***** Fragmento
Distintas formas de mirar el agua, de Julio Llamazares

 Memento...

Ahora sí, de total actualidad, y sin necesidad de que me lo recomendara nadie. Y además con placer, porque es un autor que me gusta y al que sigo desde  sus inicios. Se trata de LLAMAZARES, Julio. Distintas formas de mirar el agua. Barcelona: Alfaguara, 2015, con una sugerente cubierta de K. de la Rubia. "Hay distintas formas de mirar el agua, depende de cada uno y de lo que busque" (pág. 175), se nos dice al final. Y eso es el libro, un buceo en el pasado para no perder el recuerdo de un hombre bueno.


Su segundo libro de narrativa, La lluvia amarilla  (1988), el primero que yo le leí, supuso una auténtica conmoción en el panorama editorial del momento, porque "lo que se llevaba" era otra cosa. A mí aquella historia contada en primera persona por el último vecino de Ainielle a punto de morir, me emocionó hasta el tuétano, con aquel clima de ensoñación y melancolía en medio de los bosques del Pirineo, y con una prosa que se acercaba a la poesía, a veces peligrosamente (el descubrir en la lectura unos endecasílabos perfectos me provocaba desazón y me obligaba a releer en voz alta). Seguí también sus libros de viajes a través del periódico, Las rosas de piedra (2008), en su recorrido por el románico castellano. Y ya en estas "páginas" está el comentario de Las lágrimas de S. Lorenzo (2013), que me pareció una delicia. Julio Llamazares (Vegamián, León, 1955) es casi un chico joven de mi edad, como creo ya haber dicho, con el que además comparto el ser hijo de maestro. Licenciado en Derecho, lo dejó pronto para dedicarse al periodismo y a la escritura en todos sus géneros, incluida la poesía, o los guiones para el cine, como la adaptación de su primera novela, Luna de lobos. Me gusta que parece estar apartado de los cenáculos al uso o del relumbrón televisivo. Él mismo se define como un hombre romántico, en el sentido de que es alguien para quien "el paisaje es, además, la primera y principal fuente de melancolía". Nadie se puede llamar, pues, a engaño.


Para él "el paisaje es memoria". Y de eso trata el libro que comento hoy: "Montañas entonces ya pintadas de amarillos y granates [...] por un otoño precoz" (pág. 18). De esas montañas es uno de tantos de entre los habitantes de los pueblos que quedaron sepultados en el fondo de los valles, anegados al construirse las presas correspondientes, como el suyo de Vegamián; muere ya anciano y ha dejado expreso su deseo de que sus cenizas acaben reposando en el fondo del lago, junto a los restos de su aldea y a la tumba del primero de sus hijos, allí enterrado antes de que las aguas lo cubrieran todo. (En la imagen subsiguiente se muestra lo que quedaba del pueblo cuando hubo que desecar el pantano para su correcto servicio bastantes años después de su construcción; seguramente hubiera sido una visión insoportable para cualquiera de quienes vivieron en él cuando aún estaba lleno de vida, aunque fuera mínima y humilde, dadas sus dimensiones).
**********
■ **Enunciado**: Cita textualmente todo lo que va en el fragmento desde "Distintas formas de mirar el agua, de Julio" hasta "un hombre bueno.", ambos incluidos.
***** Bloque de datos
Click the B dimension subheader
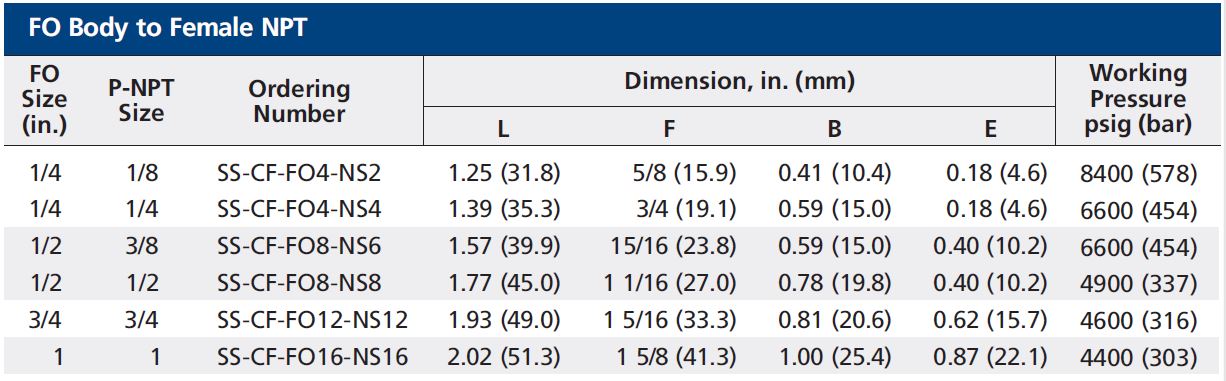 (834, 128)

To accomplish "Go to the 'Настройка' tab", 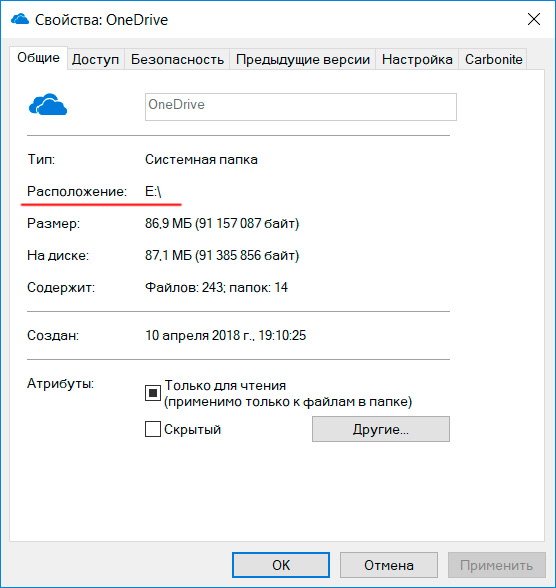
**********
■ **Solución**:
Distintas formas de mirar el agua, de Julio Llamazares

 Memento...

Ahora sí, de total actualidad, y sin necesidad de que me lo recomendara nadie. Y además con placer, porque es un autor que me gusta y al que sigo desde  sus inicios. Se trata de LLAMAZARES, Julio. Distintas formas de mirar el agua. Barcelona: Alfaguara, 2015, con una sugerente cubierta de K. de la Rubia. "Hay distintas formas de mirar el agua, depende de cada uno y de lo que busque" (pág. 175), se nos dice al final. Y eso es el libro, un buceo en el pasado para no perder el recuerdo de un hombre bueno.